Going back to my post
of a few days ago about think
and its allowed complements, I was reminded of this post
from 2007 about the complementation of rethink
. It's interesting to note that, where think
doesn't allow open interrogative content clauses, rethink
- I thought about what I should do.
- *I rethought about what I should do.
- *I thought what I should do.
- I rethought what I should do.
Why are complements so arbitrary?
OK, here are my thoughts.
To think about something is a process. If I think about what I should do, then within that process of thinking, I may consider multiple conclusions.
To rethink doesn't simply mean to think for a second time. It means to come to a different conclusion, and thus the emphasis is on the conclusion rather than the process leading up to it. (Nobody says: "I rethought it, and decided I was right the first time.")
The word "about", in the sense that's pertinent here, fits "think" because of the focus on process, and doesn't fit "rethink" because of the focus on conclusion.
However, just to muddy the waters, consider: "What did you conclude [or what conclusion did you come to] about what you should do?". This sentence involves a subtly different sense of "about".
This came up on Language Log a while back: http://languagelog.ldc.upenn.edu/nll/?p=1138. Commenters mention other similar examples, with "relive" and "rehash" being the closest IMHO.
There seems to be something a little larger than just individual verbs that determines what complements are allowed/preferred.
For instance, negation plays a part.
a. I doubt whether he will come
b. I don't doubt that he will come
Here, it is not really a question of the verb _doubt_ taking two different types of complementation. It is more of "doubt" taking the _whether_ complement, and "not doubt" taking the _that_ complement.
I believe your think/rethink examples are along similar lines.
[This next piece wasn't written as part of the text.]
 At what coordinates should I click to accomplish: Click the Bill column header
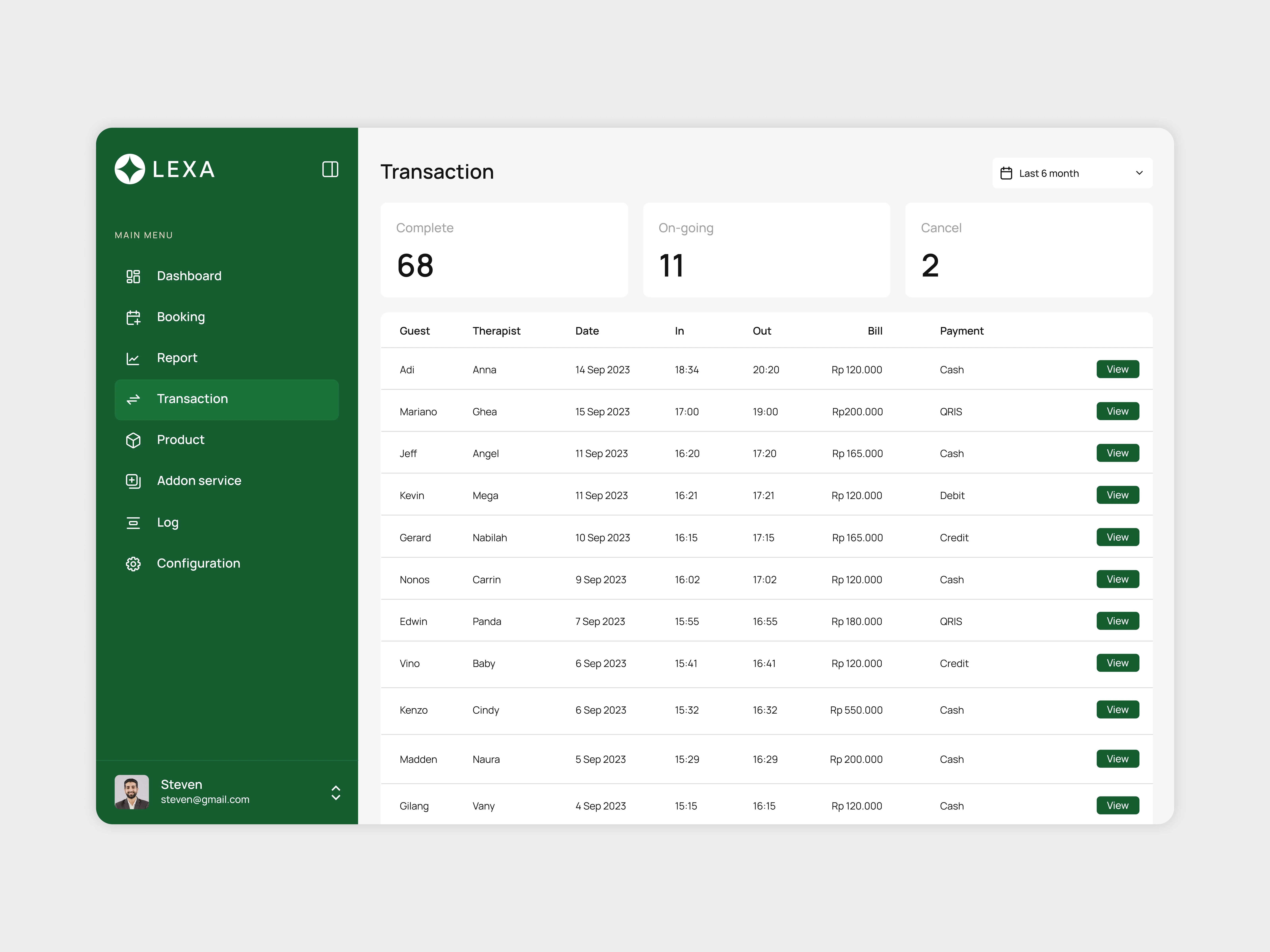point(875,331)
Does this make our lives easier? Maybe just a bit. We can take a step back from individual verbs, invoking some more abstract concept like semantic effect, thereby gaining some plausible explanation. Not so arbitrary after all. Yay.
But, in order to describe the grammar, we still have to say what specific semantic effect happens with which verbs when combined with what. Ouch. Back to the beginning, possibly even worse.
But this is fun - it is one of those areas where we feel the itch. We know the general tendency (or even principle) when we see it, but when we try to put it in words, we get further away from it. Jolly frustration of poetry.